Opponents cite management and delivery concerns while analysts urge clear metrics and independent data before judging party performance
Ghana’s National Democratic Congress (NDC) faces renewed criticism that it “has not made any impact,” a contention voiced by opposition lawmakers and reproduced in Ghanaian media after one year of the party’s most recent time in office. The debate matters because such assertions shape electoral narratives and influence public expectations about governance and economic management.
The claim that “the NDC has not made any impact” is a normative statement that requires definition and evidence, analysts say. Measuring political impact requires clear metrics — electoral performance, legislation passed, programme delivery, macroeconomic indicators, infrastructure completion and governance outcomes — and public data from government and independent bodies to substantiate any absolute judgement.
Background and contested claim
The NDC is a major political party in Ghana, founded in 1992 by Jerry John Rawlings. Rawlings won the 1992 and 1996 presidential elections for the NDC and served as president under the Fourth Republic from January 1993 to January 2001. The party returned to the presidency in 2008 with John Evans Atta Mills and remained in office through John Dramani Mahama until January 2017; Nana Addo Dankwa Akufo‑Addo of the New Patriotic Party won the 2016 election and was reelected in 2020.
An individual political figure, Kwesi Afenyo‑Markin, publicly stated that the Mahama government “has made no real impact after one year in office,” and local media reported the comment as a representative criticism of the NDC’s performance during that period. The publication attributed the charge to Afenyo‑Markin; the report presents the statement as political criticism rather than as a data‑driven evaluation.

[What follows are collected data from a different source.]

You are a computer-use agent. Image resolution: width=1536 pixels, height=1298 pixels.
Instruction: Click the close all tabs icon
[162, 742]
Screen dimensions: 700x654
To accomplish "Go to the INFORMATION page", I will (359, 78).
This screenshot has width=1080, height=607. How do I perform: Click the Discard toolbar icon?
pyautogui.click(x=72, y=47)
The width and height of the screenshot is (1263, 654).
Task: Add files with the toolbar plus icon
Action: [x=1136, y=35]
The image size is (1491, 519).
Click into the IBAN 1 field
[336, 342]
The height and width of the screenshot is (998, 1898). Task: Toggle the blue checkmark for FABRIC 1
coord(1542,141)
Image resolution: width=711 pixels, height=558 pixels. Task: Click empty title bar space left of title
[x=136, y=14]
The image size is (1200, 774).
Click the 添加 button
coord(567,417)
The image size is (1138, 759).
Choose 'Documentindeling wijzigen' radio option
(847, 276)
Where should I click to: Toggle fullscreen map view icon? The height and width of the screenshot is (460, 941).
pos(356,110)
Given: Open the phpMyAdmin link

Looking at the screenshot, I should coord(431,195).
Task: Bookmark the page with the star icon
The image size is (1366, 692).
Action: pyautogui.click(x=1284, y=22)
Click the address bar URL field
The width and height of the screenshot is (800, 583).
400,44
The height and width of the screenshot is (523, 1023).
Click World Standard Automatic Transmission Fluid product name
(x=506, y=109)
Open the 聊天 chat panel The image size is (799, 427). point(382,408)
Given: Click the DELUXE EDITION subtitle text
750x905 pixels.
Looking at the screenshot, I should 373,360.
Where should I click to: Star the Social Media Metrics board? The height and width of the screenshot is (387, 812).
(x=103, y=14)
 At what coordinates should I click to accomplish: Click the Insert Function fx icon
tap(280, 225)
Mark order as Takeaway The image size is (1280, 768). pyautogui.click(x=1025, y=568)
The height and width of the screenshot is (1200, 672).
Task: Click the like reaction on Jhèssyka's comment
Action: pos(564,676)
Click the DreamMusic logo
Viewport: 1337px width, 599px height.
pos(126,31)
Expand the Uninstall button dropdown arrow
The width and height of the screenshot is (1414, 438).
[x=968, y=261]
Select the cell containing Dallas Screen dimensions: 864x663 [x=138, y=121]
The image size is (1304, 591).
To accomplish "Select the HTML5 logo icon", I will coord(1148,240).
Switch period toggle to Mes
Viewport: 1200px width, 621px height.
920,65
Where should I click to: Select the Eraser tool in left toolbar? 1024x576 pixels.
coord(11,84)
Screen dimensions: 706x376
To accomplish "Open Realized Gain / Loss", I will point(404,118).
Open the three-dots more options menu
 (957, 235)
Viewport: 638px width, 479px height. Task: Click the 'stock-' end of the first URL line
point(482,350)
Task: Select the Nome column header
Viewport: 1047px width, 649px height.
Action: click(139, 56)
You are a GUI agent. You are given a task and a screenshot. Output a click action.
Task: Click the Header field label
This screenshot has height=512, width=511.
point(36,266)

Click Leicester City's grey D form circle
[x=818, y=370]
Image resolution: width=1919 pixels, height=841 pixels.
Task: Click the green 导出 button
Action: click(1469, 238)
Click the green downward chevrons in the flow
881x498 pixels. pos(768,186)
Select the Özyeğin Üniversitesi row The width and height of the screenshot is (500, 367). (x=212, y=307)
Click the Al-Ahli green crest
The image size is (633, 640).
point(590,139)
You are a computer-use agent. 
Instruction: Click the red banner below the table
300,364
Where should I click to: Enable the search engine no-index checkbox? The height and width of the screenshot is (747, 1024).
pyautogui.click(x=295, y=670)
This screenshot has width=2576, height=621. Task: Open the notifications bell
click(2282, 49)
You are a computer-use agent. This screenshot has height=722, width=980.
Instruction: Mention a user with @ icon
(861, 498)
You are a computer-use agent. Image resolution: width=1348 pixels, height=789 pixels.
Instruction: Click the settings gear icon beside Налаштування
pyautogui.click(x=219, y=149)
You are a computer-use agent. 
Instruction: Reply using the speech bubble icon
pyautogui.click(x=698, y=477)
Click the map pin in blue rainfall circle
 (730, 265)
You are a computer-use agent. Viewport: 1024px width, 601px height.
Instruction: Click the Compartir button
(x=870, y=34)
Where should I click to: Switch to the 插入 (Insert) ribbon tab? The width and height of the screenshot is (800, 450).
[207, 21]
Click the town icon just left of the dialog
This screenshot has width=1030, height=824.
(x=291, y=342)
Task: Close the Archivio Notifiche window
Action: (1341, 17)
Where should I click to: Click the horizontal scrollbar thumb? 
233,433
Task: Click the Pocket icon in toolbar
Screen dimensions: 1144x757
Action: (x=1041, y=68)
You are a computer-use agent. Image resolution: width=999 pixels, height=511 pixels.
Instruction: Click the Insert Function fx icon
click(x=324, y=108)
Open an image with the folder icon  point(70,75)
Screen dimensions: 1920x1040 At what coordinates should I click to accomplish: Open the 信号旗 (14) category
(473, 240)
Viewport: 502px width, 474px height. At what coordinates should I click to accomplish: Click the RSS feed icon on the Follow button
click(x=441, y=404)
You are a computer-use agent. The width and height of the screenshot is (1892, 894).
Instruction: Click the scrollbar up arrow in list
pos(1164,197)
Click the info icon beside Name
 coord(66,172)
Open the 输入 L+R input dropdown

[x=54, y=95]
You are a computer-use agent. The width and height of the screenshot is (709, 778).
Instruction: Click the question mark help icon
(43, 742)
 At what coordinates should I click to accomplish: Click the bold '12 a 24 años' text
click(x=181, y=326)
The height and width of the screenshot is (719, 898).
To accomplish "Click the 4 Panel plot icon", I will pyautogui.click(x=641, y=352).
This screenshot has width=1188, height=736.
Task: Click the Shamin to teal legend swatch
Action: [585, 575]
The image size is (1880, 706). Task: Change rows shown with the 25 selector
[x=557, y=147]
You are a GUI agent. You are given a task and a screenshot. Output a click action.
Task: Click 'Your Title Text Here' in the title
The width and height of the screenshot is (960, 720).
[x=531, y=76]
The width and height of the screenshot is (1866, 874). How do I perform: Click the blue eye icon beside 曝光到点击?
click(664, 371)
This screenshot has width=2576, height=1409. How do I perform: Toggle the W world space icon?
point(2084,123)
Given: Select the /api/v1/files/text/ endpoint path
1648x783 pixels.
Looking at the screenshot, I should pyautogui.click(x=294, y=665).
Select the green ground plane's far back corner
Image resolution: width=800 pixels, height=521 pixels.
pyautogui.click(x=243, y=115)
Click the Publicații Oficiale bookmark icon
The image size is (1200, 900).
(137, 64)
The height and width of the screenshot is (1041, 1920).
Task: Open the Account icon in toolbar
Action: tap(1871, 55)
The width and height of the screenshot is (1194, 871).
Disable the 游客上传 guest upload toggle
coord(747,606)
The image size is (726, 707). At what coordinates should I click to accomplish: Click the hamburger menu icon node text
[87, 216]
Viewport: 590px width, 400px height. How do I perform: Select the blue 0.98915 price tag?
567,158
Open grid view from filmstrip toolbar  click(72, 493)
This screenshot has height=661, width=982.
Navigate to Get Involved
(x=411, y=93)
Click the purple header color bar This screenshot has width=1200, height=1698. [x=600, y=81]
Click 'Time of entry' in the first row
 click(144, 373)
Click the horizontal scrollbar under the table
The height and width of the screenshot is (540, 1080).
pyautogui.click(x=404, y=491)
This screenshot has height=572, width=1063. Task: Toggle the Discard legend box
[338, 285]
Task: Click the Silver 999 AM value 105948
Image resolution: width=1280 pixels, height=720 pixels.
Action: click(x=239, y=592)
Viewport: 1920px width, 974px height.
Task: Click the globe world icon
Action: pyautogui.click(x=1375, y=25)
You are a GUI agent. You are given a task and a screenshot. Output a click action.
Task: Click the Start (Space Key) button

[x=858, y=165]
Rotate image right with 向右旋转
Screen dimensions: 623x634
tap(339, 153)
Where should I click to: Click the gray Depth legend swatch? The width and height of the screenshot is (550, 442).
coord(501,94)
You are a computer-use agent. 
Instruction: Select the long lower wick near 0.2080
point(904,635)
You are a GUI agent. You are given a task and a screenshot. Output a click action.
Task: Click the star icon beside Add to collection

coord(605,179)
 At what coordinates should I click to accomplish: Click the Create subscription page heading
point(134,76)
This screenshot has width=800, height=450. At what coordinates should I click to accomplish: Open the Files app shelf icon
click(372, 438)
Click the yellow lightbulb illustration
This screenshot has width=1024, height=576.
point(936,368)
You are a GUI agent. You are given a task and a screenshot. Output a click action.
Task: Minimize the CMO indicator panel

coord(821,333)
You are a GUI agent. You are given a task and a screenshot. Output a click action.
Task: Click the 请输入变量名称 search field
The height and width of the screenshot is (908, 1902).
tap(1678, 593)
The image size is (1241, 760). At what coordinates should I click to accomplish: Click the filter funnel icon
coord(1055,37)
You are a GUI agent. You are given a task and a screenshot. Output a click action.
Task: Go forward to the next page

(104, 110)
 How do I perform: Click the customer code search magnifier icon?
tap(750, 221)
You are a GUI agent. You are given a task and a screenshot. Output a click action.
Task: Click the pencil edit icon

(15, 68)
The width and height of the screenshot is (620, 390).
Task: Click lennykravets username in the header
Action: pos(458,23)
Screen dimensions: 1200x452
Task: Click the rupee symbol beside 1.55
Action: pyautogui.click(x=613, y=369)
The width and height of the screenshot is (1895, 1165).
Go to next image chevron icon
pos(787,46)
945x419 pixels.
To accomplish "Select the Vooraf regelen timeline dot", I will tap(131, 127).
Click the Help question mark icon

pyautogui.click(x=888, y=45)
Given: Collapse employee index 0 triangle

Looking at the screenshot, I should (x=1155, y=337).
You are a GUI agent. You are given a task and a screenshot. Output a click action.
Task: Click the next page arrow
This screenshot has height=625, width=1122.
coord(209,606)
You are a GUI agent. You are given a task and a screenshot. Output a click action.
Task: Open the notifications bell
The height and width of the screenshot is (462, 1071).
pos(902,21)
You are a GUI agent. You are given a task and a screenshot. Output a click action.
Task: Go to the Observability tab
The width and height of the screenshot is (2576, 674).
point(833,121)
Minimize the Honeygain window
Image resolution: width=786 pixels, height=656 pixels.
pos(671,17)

What independent data show — and do not show
Independent evaluation of the claim requires consulting several documentary sources. Electoral records from the Electoral Commission of Ghana establish vote and seat outcomes and provide a baseline for assessing political performance over time. Macroeconomic and social indicators — GDP growth, inflation, unemployment, poverty rates and public‑debt ratios — appear in datasets maintained by the Ghana Statistical Service, the Bank of Ghana, the International Monetary Fund and the World Bank; researchers must deploy those series if they intend to link outcomes to specific administrations or policies.
Historical policy milestones during periods when the NDC held office include the start of commercial oil production around late 2010, which affected fiscal and external balances and requires careful attribution when assessing government performance. Audits, parliamentary probe reports and court records have documented controversies involving NDC administrations; specific outcomes of those inquiries and their implications for governance assessments require consultation of the Auditor‑General’s reports and parliamentary records.
Supporters of the NDC point to electoral victories, social programmes and infrastructure projects that occurred under past NDC administrations as evidence of tangible impact. Opponents highlight alleged mismanagement and specific contract controversies to argue that the party failed to deliver value for money and governance improvements; such claims appear in media reporting and in calls for investigations. Independent analysts caution that attributing macroeconomic outcomes to a single party without counterfactual analysis risks oversimplification.